No one said that there are local mods in S; it might be a state with
various mixed-revisions and switched trees, but no local mods.  The
problems that these two introduce might be similar to the problem that
'plain' local mods (text/prop edits) introduce, though?

> Also consider: the shelves can then act as multiplexors for the
> working copy. You could have one shelf for trunk, one for
> branches/1.7.x, one for 1.6.x, one for branches/fs-successor-ids, and
> for some trunk changes that you set aside.
> 
> I've had to use git lately, and our shelves could almost look like
> git's branches. Swap around among them based on what you're doing at
> the time.
> 
> Cheers,
> -g

Re: Thoughts about issue #3625 (shelving)

Posted by Greg Stein <gs...@gmail.com>.

On Fri, Sep 9, 2011 at 10:38, Greg Hudson <gh...@mit.edu> wrote:
> On Fri, 2011-09-09 at 08:09 -0400, Greg Stein wrote:
>> Greg Hudson said this is more akin to git stash than branches. I
>> haven't used git's stashes to see how it actually differs from
>> branches. I guess it is simply that changing branches leaves local
>> mods, rather than stashing pseudo-reverts the local mods.
>
> * Branches record tree states, while stashes record changesets as
> applied to the working copy and index.  You can "git stash", "git
> checkout branchname", and "git stash pop" the changeset such that it is
> now applied against the new branch, if it applies cleanly.  You can do
> similar things with branches using rebase, but the sequence of
> operations would be different and more complicated.
>
> * Stashes are a working copy feature, and aren't part of the history
> model.  This isn't necessarily an interesting distinction for us, but it
> has some consequences within the universe of git--a subsidiary
> repository's git fetch won't retrieve stashes, they won't be in the
> target space of commit specifiers, you don't have to create commit
> messages for them, etc..
>
> Stashes don't make git more expressive than local branches and rebase,
> but in some ways it's a useful UI concept to keep them separate.

Thanks for the extra detail!

>> Mercurial calls it shelving.

---*---

• **PROMPT A**:
Please lay out the entries from the line containing "basil [224, 1828]" to the end of the entries as a JSON list of strings, one string per line and no blank lines.
The shelving thread and the entries come from separate sources.

---*---

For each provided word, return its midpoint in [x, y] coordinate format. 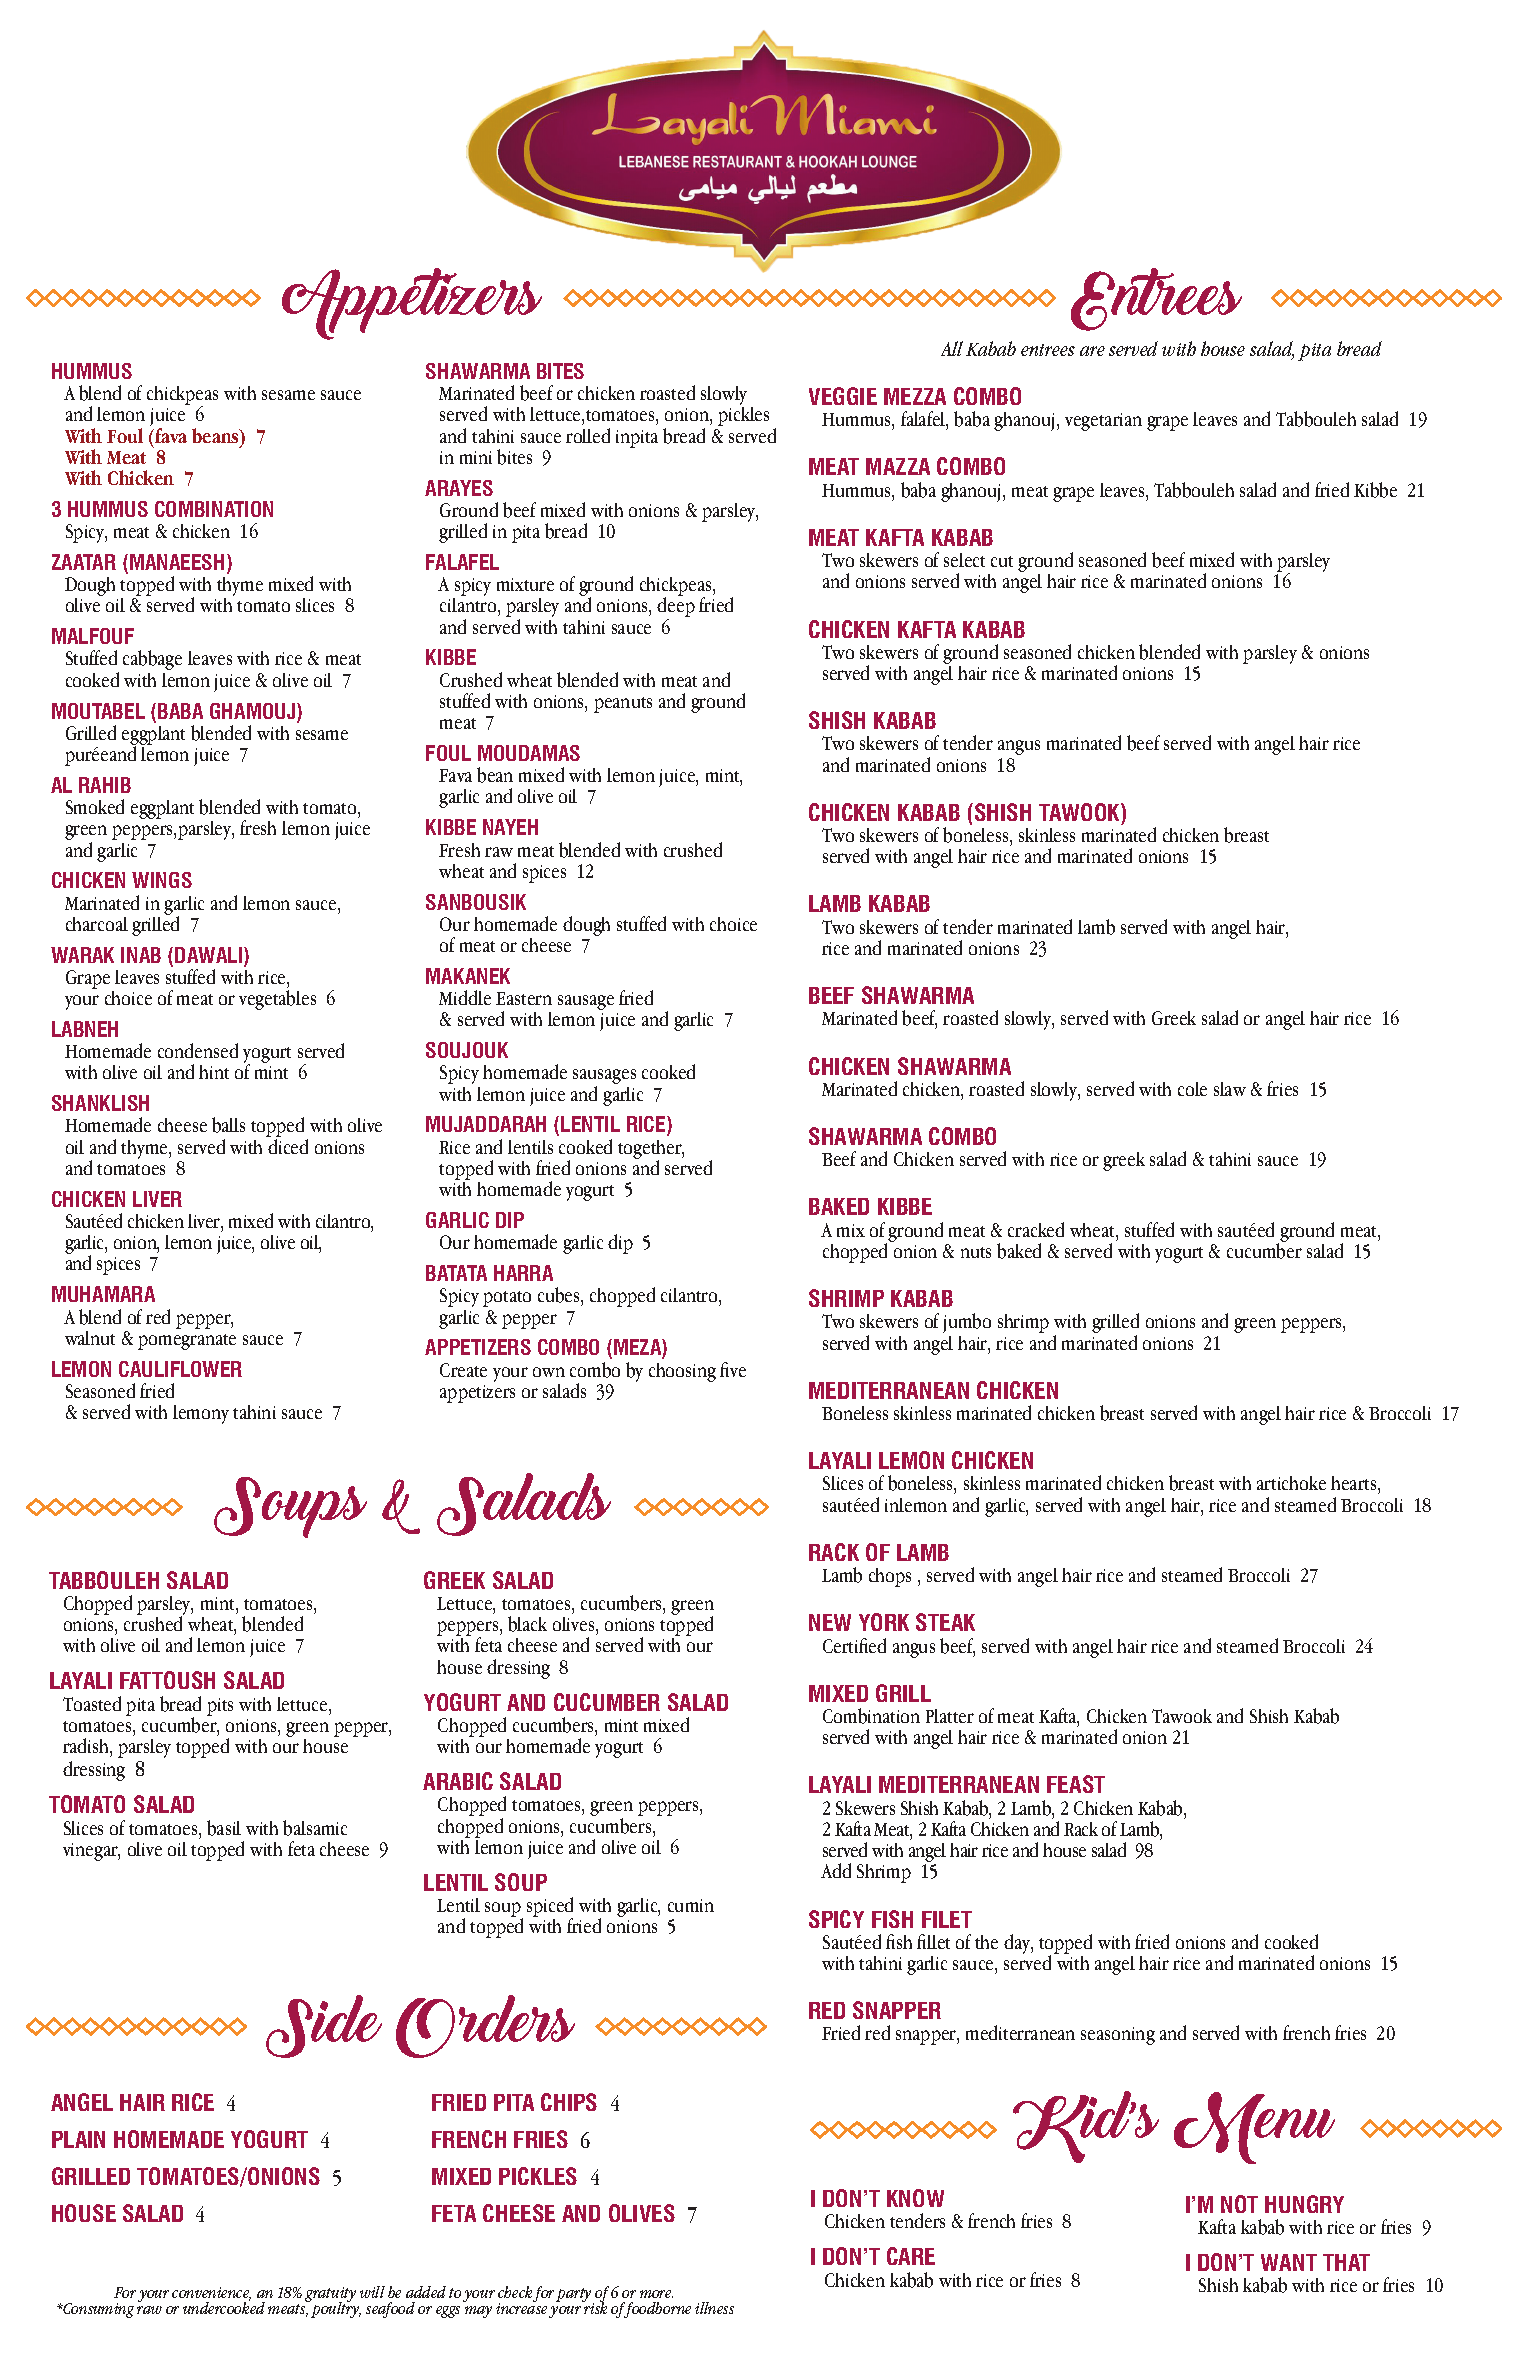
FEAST [1076, 1784]
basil [224, 1828]
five [733, 1369]
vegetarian [1103, 422]
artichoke [1291, 1483]
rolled [588, 435]
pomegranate [187, 1342]
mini [476, 457]
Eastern [524, 998]
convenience [211, 2294]
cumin [691, 1905]
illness [714, 2308]
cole [1192, 1089]
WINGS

---*---

• **PROMPT B**:
Repeat the passage in the shelving thread from "No one said" to "you set aside." word for word.

• **COMPLETE OUTPUT A**:
[
  "basil [224, 1828]",
  "five [733, 1369]",
  "vegetarian [1103, 422]",
  "artichoke [1291, 1483]",
  "rolled [588, 435]",
  "pomegranate [187, 1342]",
  "mini [476, 457]",
  "Eastern [524, 998]",
  "convenience [211, 2294]",
  "cumin [691, 1905]",
  "illness [714, 2308]",
  "cole [1192, 1089]",
  "WINGS"
]

• **COMPLETE OUTPUT B**:
No one said that there are local mods in S; it might be a state with
various mixed-revisions and switched trees, but no local mods.  The
problems that these two introduce might be similar to the problem that
'plain' local mods (text/prop edits) introduce, though?

> Also consider: the shelves can then act as multiplexors for the
> working copy. You could have one shelf for trunk, one for
> branches/1.7.x, one for 1.6.x, one for branches/fs-successor-ids, and
> for some trunk changes that you set aside.